È iniziata la terza stagione di Una pezza di Lundini, il programma condotto da Valerio Lundini ed Emanuela Fanelli, ideato da Giovanni Benincasa e allietato dalla band ufficiale i VazzaNikki (Rai2). Fatti tutti gli elogi immaginabili e possibili (comicità surreale, intelligenza a sfare, dinamiche dello spaesamento, sublimazione comica, ecc), detto e sottoscritto che Valerio Lundini è cintura nera di nonsense, affermato senza tema di smentite che Emanuela Fenelli sta ripercorrendo la strada di Franca Valeri, resta una domanda di fondo.
Ma cos’è davvero Una pezza di Lundini? Non è necessario trovare la risposta esatta, anche perché probabilmente non esiste. Come direbbe Giorgio Manganelli, se solo si fosse interessato di televisione, le caratteristiche di un Buon Programma contemplano una scandalosa indipendenza di giudizio, un coraggio feroce delle proprie idee, l’irrisione delle idee collettive, rigore e assenza di illusioni. Pur tuttavia, l’impronta di Giovanni Benincasa è così forte che Una pezza di Lundini sembra un vecchio «Meccano», quel gioco di costruzioni in voga tanti anni fa, con dadi e bulloni per costruire modellini meccanici. Salvo che i modellini da smontare e rimontare li fornisce la tv stessa. Principalmente la tv. L’insistita gag con cui Lundini demolisce la partecipazione di Fanelli a un film di Virzì vale tutte le promozioni, le ospitate, le markette che vari programmi mainstream offrono ad attrici e attori.

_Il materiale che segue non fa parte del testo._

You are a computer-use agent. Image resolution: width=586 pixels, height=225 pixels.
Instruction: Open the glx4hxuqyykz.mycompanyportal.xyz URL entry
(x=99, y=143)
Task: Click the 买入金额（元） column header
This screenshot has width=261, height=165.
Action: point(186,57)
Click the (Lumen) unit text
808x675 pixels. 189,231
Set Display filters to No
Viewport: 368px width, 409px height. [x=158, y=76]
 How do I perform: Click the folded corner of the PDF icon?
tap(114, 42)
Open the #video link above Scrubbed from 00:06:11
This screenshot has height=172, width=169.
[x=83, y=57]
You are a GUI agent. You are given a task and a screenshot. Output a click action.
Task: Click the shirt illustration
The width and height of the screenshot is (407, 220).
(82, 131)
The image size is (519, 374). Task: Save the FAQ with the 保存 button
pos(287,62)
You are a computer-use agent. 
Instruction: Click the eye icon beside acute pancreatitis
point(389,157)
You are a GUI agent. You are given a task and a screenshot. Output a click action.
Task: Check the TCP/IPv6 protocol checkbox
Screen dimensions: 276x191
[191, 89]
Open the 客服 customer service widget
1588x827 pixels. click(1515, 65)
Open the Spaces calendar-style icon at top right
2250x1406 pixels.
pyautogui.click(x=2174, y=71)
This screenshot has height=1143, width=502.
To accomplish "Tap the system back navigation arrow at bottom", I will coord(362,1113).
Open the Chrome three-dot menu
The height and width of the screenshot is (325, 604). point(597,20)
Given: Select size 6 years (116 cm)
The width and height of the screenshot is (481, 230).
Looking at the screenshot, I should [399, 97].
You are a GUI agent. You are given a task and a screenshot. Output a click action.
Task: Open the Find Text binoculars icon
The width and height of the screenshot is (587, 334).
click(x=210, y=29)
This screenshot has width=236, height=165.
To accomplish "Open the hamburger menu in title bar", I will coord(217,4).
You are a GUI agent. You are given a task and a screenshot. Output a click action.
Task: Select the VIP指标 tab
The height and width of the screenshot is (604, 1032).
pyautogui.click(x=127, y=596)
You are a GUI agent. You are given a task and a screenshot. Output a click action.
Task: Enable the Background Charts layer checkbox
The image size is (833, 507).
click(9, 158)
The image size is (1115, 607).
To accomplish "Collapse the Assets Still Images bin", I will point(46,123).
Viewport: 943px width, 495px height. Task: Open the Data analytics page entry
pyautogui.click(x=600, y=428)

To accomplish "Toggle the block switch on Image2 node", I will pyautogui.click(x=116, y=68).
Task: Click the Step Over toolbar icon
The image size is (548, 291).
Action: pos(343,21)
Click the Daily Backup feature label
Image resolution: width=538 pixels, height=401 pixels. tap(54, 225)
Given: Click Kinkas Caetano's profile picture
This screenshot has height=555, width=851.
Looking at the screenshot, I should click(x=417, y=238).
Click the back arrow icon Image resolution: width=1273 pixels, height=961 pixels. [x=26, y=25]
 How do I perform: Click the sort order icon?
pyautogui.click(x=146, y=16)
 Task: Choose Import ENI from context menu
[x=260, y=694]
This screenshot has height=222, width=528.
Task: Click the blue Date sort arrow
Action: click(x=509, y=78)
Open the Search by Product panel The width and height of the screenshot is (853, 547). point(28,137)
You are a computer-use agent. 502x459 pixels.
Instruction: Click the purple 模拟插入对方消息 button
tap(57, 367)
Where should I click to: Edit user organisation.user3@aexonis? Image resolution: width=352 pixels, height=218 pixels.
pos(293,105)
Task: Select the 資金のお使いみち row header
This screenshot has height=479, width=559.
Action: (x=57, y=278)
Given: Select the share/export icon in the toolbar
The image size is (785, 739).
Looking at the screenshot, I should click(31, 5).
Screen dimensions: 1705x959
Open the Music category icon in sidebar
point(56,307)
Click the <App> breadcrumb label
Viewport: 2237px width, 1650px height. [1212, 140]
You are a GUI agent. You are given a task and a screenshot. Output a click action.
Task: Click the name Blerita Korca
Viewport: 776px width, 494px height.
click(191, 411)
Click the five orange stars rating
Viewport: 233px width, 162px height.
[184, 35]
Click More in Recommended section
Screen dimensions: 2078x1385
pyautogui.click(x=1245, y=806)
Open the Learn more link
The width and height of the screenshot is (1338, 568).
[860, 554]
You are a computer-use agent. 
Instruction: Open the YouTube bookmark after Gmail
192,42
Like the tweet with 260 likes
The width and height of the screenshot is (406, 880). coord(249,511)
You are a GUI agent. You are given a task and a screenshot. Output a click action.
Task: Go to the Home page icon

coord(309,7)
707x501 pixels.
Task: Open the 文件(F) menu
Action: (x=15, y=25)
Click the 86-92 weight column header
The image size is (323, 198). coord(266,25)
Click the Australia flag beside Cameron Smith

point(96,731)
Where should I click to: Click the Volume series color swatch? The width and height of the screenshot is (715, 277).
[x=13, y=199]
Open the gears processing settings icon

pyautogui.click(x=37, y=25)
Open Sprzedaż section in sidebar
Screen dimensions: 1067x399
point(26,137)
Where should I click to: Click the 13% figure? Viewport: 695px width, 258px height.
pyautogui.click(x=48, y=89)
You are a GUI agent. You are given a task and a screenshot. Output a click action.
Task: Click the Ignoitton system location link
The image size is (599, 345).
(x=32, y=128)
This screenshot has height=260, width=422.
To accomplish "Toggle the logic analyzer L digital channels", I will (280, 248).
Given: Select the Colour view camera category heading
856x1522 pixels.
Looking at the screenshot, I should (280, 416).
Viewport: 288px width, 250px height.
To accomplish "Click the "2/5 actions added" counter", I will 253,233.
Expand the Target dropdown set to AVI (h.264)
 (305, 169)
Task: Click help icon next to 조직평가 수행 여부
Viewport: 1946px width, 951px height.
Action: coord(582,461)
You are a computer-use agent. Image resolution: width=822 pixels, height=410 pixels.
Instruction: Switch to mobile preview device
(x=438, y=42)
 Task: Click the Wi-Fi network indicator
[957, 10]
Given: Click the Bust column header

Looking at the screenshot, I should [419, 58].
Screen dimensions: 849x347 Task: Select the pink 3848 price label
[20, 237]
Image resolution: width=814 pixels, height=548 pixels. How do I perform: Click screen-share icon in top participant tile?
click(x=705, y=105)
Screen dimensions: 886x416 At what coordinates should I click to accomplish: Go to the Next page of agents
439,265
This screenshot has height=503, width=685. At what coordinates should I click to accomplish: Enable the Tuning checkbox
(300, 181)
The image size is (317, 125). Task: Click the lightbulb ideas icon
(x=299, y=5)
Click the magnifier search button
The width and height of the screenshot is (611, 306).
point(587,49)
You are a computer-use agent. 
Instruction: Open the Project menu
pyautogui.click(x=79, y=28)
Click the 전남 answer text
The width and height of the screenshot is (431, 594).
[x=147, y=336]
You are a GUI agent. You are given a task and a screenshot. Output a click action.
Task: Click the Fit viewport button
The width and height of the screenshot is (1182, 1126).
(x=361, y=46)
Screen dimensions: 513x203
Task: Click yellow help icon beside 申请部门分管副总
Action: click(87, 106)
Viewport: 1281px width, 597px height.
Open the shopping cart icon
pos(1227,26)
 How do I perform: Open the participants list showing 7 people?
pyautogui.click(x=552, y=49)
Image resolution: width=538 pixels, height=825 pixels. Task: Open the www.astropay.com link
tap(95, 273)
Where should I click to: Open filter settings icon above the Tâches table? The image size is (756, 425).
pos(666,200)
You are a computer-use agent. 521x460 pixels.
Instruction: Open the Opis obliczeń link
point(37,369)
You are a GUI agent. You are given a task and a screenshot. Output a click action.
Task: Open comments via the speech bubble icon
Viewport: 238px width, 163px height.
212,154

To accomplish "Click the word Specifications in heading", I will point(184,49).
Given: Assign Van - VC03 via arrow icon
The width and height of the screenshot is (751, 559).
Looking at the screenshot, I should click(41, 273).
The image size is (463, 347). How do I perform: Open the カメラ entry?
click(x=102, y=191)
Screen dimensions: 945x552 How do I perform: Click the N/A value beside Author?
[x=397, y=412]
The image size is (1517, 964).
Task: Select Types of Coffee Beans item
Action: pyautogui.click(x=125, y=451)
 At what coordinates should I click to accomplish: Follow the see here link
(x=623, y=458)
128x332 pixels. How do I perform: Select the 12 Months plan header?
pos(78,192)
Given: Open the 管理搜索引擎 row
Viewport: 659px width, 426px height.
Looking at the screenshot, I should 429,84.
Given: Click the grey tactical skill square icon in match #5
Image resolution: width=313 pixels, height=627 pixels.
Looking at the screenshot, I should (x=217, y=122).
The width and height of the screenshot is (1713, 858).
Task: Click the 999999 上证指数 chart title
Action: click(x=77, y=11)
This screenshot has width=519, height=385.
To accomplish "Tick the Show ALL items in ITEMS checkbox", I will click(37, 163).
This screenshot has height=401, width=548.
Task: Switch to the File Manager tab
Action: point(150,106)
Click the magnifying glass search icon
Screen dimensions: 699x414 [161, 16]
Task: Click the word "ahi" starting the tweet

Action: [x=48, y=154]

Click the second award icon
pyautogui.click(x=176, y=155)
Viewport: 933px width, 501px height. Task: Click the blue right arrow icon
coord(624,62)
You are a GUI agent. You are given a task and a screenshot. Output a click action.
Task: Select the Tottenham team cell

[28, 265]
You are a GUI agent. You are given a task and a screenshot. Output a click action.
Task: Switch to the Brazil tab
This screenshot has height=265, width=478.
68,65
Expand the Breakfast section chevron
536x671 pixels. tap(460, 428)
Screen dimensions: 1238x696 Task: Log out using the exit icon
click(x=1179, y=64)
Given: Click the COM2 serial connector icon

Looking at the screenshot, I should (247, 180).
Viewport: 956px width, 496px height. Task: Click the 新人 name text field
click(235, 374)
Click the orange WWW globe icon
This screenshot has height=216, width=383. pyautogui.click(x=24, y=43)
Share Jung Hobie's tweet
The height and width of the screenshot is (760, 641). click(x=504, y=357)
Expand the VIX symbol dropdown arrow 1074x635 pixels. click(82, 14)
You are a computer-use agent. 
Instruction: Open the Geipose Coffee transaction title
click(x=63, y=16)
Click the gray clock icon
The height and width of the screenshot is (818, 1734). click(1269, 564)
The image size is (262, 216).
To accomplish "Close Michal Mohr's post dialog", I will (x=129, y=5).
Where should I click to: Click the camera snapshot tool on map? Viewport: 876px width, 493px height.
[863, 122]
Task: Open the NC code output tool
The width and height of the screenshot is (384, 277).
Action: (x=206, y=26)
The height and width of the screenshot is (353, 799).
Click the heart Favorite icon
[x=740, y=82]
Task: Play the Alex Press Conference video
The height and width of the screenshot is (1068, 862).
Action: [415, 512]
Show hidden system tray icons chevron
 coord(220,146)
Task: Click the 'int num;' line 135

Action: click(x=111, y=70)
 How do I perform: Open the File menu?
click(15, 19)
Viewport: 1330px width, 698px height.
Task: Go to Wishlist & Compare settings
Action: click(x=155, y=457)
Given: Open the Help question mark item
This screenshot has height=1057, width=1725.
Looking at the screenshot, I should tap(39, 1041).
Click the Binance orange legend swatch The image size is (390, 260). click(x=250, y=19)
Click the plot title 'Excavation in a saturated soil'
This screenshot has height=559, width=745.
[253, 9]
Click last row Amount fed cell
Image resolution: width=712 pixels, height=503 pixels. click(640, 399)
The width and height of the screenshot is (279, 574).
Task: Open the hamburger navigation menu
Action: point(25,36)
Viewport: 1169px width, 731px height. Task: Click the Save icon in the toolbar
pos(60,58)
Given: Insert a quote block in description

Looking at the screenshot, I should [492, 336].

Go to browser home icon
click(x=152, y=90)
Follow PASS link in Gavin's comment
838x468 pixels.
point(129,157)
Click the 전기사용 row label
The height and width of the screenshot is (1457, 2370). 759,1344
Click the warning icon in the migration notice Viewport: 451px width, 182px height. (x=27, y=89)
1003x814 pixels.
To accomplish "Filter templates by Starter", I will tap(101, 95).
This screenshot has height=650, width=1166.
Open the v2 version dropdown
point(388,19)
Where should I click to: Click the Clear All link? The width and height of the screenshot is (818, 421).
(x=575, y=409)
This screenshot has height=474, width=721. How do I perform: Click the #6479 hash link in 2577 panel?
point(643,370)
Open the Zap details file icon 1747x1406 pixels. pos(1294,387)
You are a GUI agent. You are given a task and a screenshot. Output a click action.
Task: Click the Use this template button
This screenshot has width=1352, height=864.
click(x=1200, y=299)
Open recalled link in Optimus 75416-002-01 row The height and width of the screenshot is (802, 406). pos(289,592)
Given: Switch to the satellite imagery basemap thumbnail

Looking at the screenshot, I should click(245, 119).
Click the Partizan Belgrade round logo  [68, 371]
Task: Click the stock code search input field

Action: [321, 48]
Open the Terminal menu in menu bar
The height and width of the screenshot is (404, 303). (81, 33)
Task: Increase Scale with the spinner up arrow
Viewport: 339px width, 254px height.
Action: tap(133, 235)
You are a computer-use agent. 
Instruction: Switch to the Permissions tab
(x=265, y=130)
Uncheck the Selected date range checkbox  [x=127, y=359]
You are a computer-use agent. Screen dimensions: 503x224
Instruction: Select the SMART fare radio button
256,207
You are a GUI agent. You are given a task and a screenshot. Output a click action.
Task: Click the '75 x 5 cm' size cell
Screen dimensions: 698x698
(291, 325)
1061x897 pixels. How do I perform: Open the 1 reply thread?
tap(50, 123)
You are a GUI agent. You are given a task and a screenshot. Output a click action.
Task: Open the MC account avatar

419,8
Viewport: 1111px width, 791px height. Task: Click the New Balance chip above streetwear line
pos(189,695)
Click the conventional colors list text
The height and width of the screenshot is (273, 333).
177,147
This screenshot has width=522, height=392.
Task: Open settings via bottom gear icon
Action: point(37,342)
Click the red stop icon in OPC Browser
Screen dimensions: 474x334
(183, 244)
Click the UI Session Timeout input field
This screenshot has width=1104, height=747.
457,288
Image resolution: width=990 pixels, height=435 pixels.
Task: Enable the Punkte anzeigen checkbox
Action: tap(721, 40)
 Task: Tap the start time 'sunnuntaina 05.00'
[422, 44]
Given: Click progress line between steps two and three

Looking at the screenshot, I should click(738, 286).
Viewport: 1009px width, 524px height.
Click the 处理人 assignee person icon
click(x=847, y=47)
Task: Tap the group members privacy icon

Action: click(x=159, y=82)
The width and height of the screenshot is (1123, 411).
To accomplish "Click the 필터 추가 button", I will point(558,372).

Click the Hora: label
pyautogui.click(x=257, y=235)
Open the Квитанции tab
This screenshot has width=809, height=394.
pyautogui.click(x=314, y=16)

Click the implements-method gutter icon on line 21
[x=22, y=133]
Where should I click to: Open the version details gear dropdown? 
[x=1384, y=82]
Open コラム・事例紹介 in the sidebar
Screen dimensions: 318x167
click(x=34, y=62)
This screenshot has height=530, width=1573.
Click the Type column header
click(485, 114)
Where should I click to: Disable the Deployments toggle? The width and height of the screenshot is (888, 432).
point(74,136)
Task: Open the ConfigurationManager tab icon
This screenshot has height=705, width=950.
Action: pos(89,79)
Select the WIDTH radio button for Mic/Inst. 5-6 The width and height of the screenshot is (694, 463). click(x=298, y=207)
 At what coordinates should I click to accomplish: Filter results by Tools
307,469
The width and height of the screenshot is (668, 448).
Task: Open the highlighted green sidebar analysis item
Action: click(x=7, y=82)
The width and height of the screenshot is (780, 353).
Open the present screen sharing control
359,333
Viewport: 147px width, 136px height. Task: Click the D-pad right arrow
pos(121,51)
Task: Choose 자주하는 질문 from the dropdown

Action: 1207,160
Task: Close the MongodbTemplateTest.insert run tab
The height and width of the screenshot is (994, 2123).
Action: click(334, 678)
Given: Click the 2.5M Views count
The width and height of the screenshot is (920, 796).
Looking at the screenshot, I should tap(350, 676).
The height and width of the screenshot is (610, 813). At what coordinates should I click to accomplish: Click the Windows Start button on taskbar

Ogni intervento dei due serve a rivoltare il guanto che sorregge un programma, uno qualsiasi, per mostrarci non l’altra parte ma tutta la trascendenza che non c’è. Il filmato sui carsharati (l’auto in sharing per car-cerati) rappresenta il terrapiattismo culturale in cui ancora viviamo. Lundini è troppo intelligente per essere un intellettuale e troppo esilarante per essere un comico. Così Fanelli, così Alessandro Gori (lo Sgargabonzi), così Benincasa.